Dataset records:
|---|
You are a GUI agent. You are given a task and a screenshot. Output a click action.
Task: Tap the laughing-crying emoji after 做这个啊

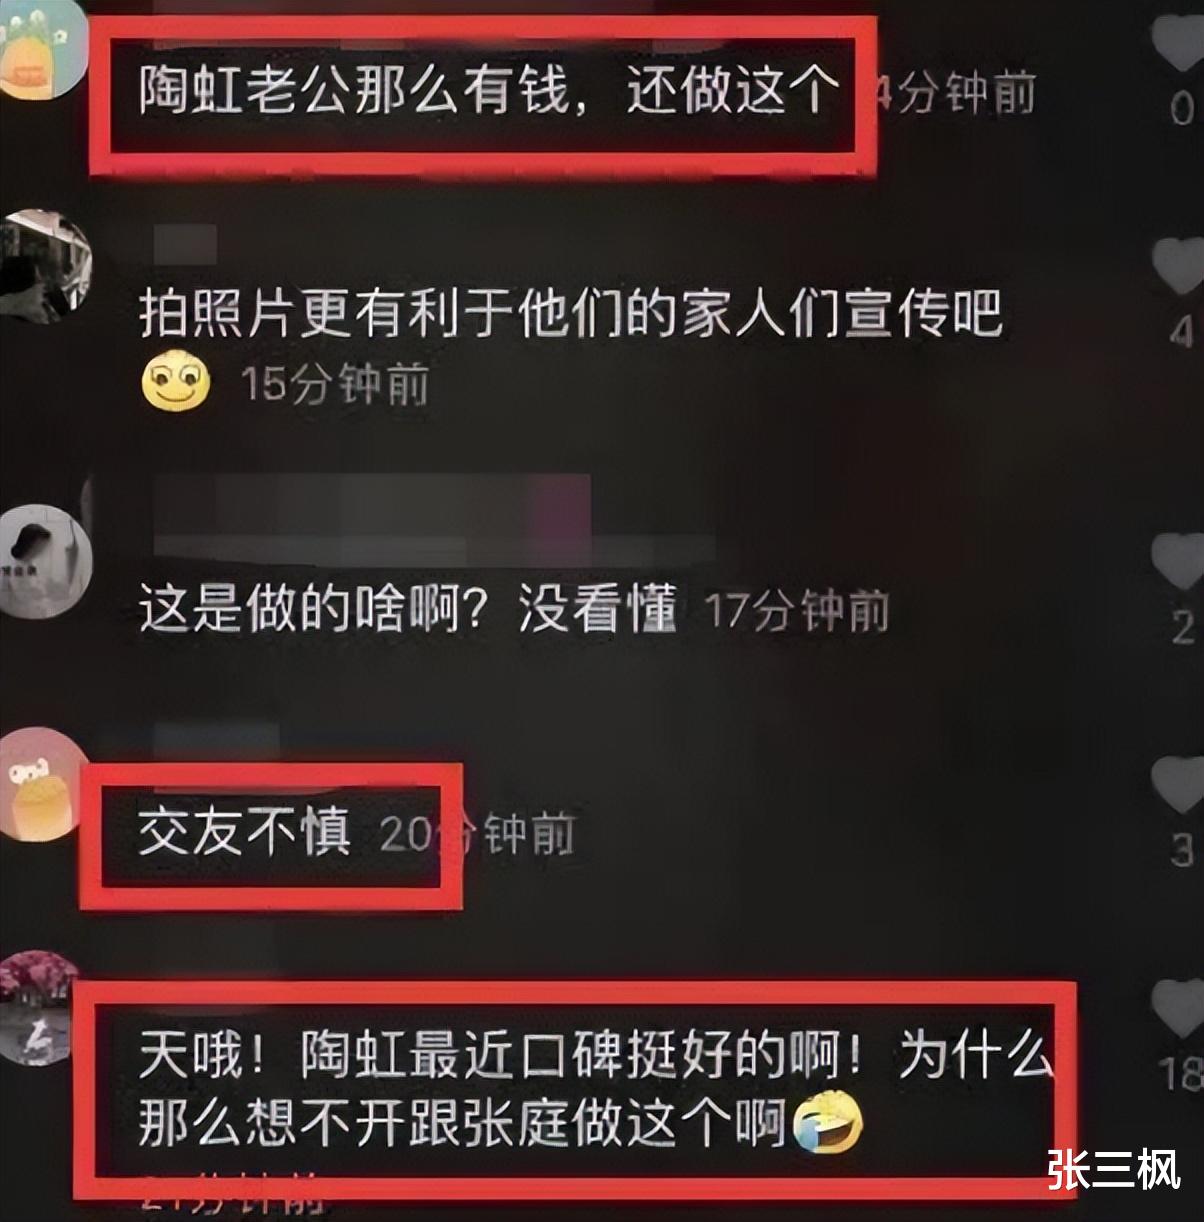827,1123
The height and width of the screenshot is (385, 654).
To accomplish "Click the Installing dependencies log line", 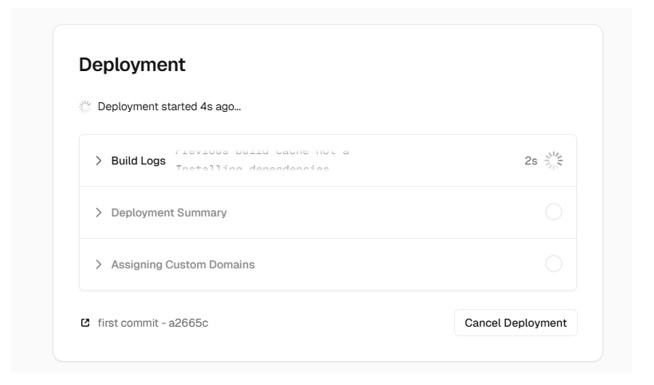I will pyautogui.click(x=252, y=169).
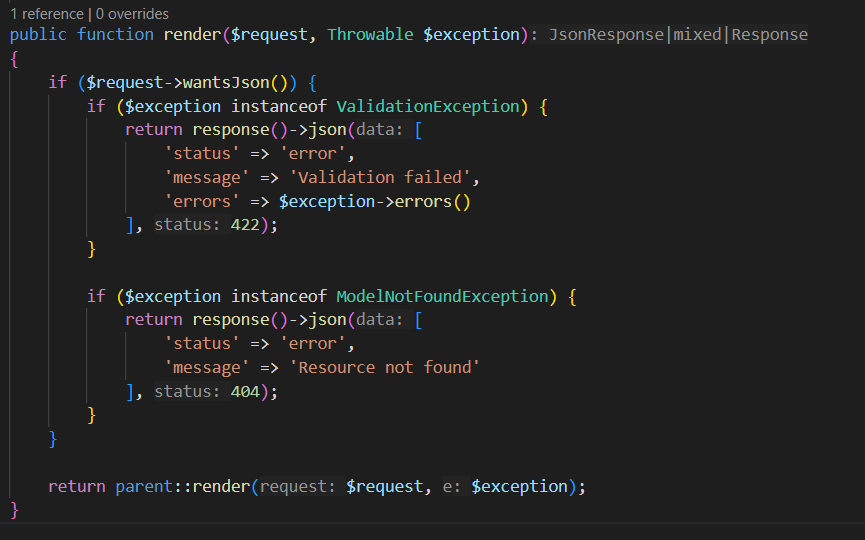Click the ValidationException class name
The width and height of the screenshot is (865, 540).
click(428, 106)
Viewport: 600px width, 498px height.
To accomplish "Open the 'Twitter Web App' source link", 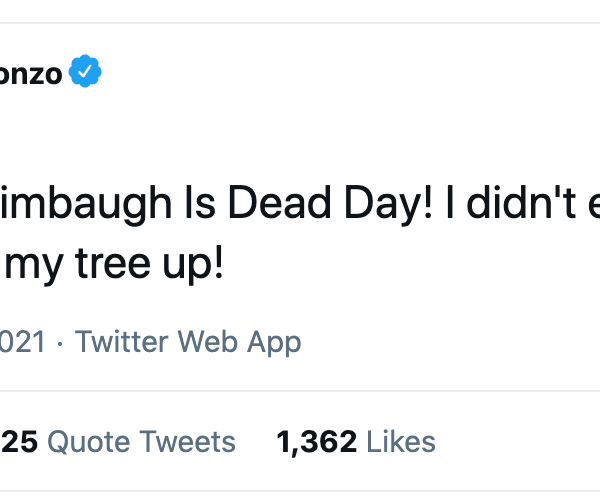I will click(188, 342).
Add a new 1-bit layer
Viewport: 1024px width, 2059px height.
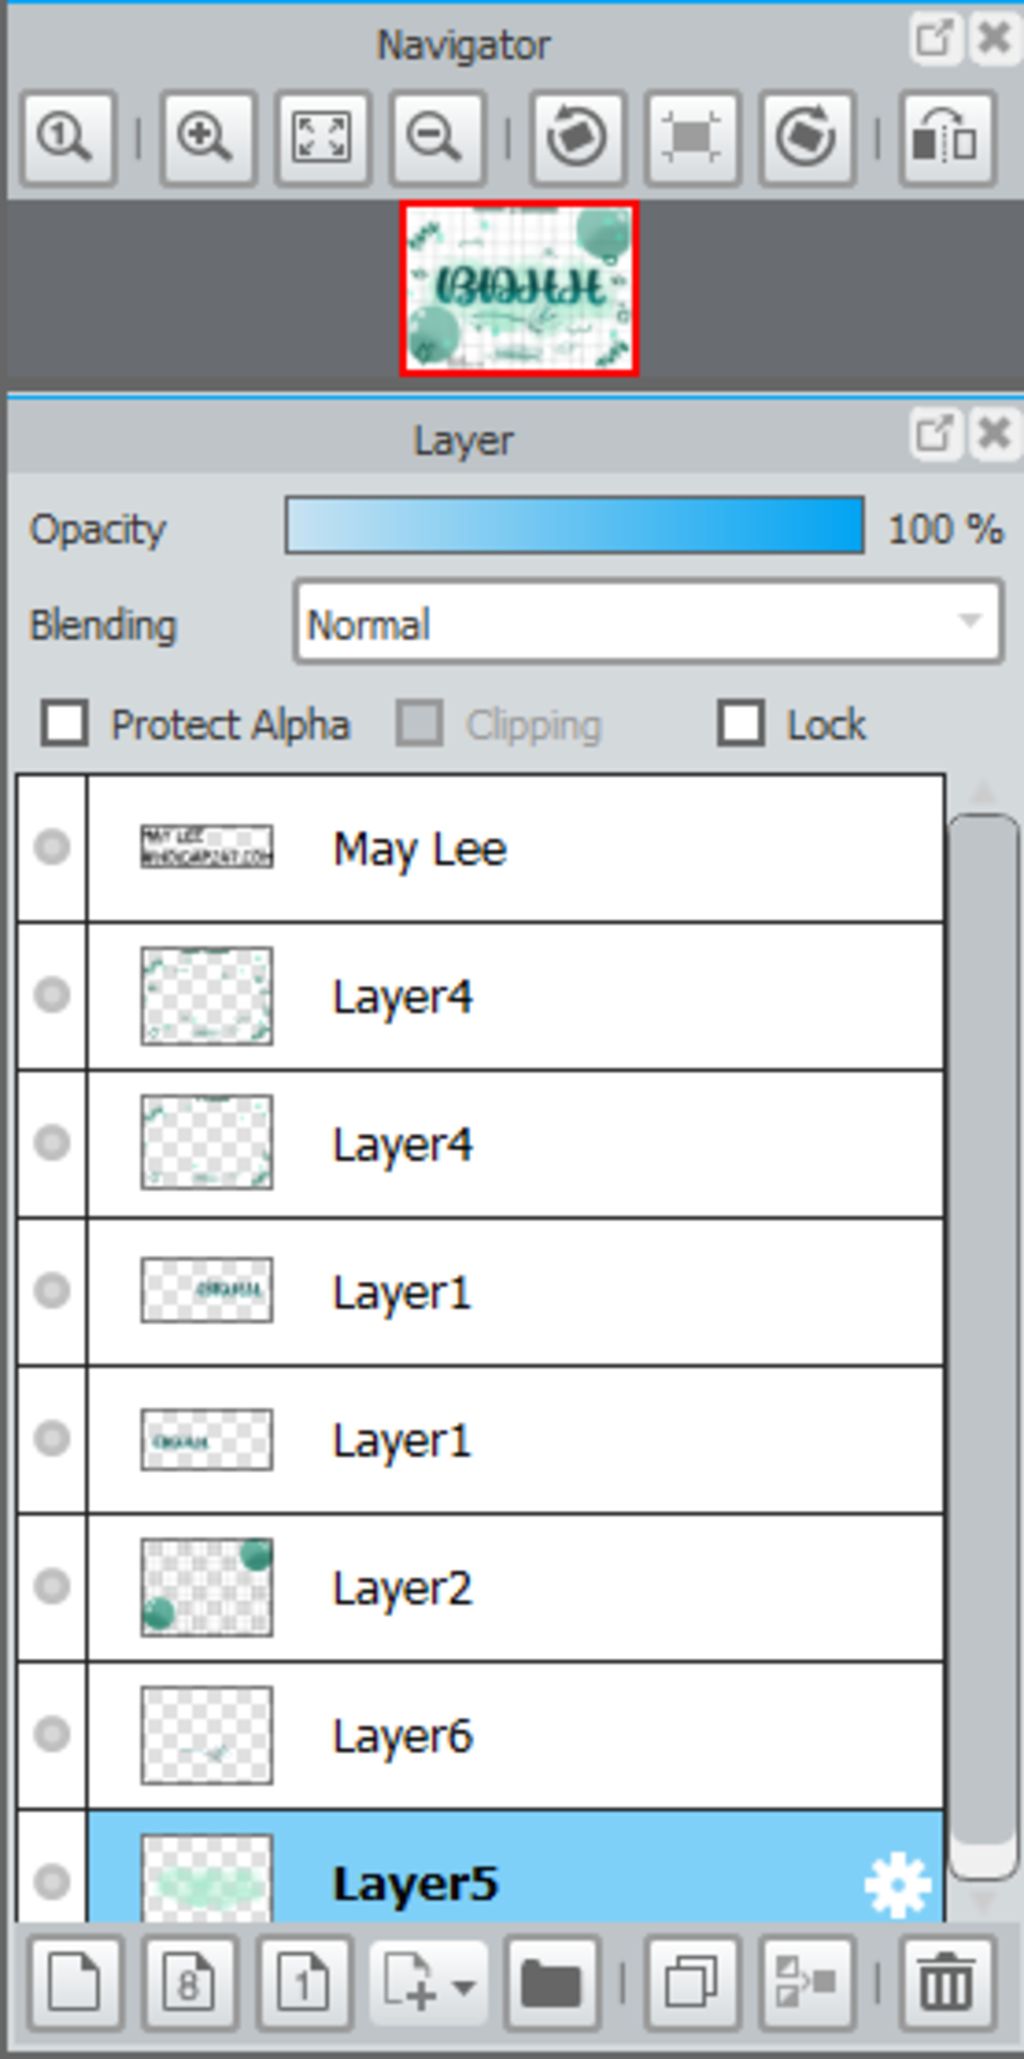pyautogui.click(x=305, y=1983)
|---|
The answer is the lines above, word for word, from the first one through the one containing "The height and"; it includes no pictures.

= Your response =
You are a GUI agent. You are given a task and a screenshot. Output a click action.
Task: Tap the laughing-crying emoji after 做这个啊

827,1123
The height and width of the screenshot is (385, 654).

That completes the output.